Things like this give me much hope, as I have always thought that Linux is the ideal point of sales software: it is stable, can be no frills, has good user access control, and the network and remote admin can be made easy.
Linux, while it may not be the most used for gaming and multimedia, may have a niche in the POS market. In my view, it would be the perfect OS for the retail environenment.
Moon Macrosystems. Sun's biggest competitor.
I definately think this is a good thing for linux but how is something that's over 10 years old an up-start OS? It's good PR for sure, and definately proving something we've already known, but describing something with such lax accuracy isn't going to help.
:P
On a side note here I ran across about 10 devices like this last year that stored data and operated with cash registers. I don't remember what OS they had but it was probably some novell or DOS mix. The hardware was minimal, a single PCI slot, 12MB of memory, 800MB hard drives and all non-replacable AMB processors (probably around or under 100mhz, I can't remember).
They had floppy drives and I managed to get slackware running on one of them, but I couldn't get the internal NIC disabled (I put a NE2000 in the PCI slot), so I eventually trashed them. Let's see them try to get windows on those things
http://about.me/paultenny
plans to convert its... cash registers in more than 2,500 stores to the upstart operating system
Jesus, "upstart" operating system, is there any way they could make this sound more terrifying to corporate America?
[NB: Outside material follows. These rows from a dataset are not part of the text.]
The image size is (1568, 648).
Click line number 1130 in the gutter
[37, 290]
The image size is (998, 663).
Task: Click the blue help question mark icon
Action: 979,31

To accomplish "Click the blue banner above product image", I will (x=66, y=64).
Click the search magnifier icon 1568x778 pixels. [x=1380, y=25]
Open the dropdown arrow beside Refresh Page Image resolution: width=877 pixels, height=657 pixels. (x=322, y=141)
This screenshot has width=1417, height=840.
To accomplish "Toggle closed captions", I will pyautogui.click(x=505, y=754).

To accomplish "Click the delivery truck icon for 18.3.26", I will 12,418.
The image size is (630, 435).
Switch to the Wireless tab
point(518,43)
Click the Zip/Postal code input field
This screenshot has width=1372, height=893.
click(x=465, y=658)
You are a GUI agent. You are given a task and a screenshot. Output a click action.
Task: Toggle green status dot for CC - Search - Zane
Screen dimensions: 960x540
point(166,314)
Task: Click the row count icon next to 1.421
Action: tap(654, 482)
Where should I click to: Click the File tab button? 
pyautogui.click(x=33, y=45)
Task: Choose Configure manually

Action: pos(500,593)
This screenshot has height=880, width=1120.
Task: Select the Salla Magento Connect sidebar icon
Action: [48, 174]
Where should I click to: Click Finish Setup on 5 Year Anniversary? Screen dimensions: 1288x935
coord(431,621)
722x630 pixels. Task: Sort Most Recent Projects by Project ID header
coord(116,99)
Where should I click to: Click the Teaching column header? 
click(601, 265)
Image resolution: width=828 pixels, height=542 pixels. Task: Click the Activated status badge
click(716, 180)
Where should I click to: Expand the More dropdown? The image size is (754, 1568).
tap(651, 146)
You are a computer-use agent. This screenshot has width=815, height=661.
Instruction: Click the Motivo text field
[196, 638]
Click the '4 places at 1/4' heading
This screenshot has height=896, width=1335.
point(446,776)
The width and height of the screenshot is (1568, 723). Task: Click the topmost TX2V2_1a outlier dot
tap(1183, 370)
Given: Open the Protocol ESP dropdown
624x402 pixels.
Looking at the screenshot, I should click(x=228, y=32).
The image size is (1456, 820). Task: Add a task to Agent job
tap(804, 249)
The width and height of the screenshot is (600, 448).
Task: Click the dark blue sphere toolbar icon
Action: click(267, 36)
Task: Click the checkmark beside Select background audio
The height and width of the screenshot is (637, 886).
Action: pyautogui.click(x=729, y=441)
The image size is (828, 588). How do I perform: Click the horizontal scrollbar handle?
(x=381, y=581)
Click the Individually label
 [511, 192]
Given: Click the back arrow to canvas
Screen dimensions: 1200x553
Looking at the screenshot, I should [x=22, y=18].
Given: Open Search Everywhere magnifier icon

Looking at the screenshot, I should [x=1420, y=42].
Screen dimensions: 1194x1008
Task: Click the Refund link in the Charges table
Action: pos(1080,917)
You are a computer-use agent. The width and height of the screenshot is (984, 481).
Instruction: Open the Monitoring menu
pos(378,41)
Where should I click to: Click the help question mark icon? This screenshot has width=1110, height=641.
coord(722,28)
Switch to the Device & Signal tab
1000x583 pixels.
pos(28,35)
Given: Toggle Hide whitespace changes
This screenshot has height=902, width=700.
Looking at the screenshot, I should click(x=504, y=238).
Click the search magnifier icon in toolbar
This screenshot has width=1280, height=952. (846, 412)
Embedded GUI systems is an area where Linux can shine. The lack of a consistent UI between general-purpose Linux software packages and the sometimes-problematic configuration and administration is simply not an issue in a dedicated machine like a point-of-sale terminal. I expect Microsoft to lose a lot of sales in that arena.
I hadn't even thought of cash registers and other point-of-sale systems but it figures. They need utter reliability and 100% up-time.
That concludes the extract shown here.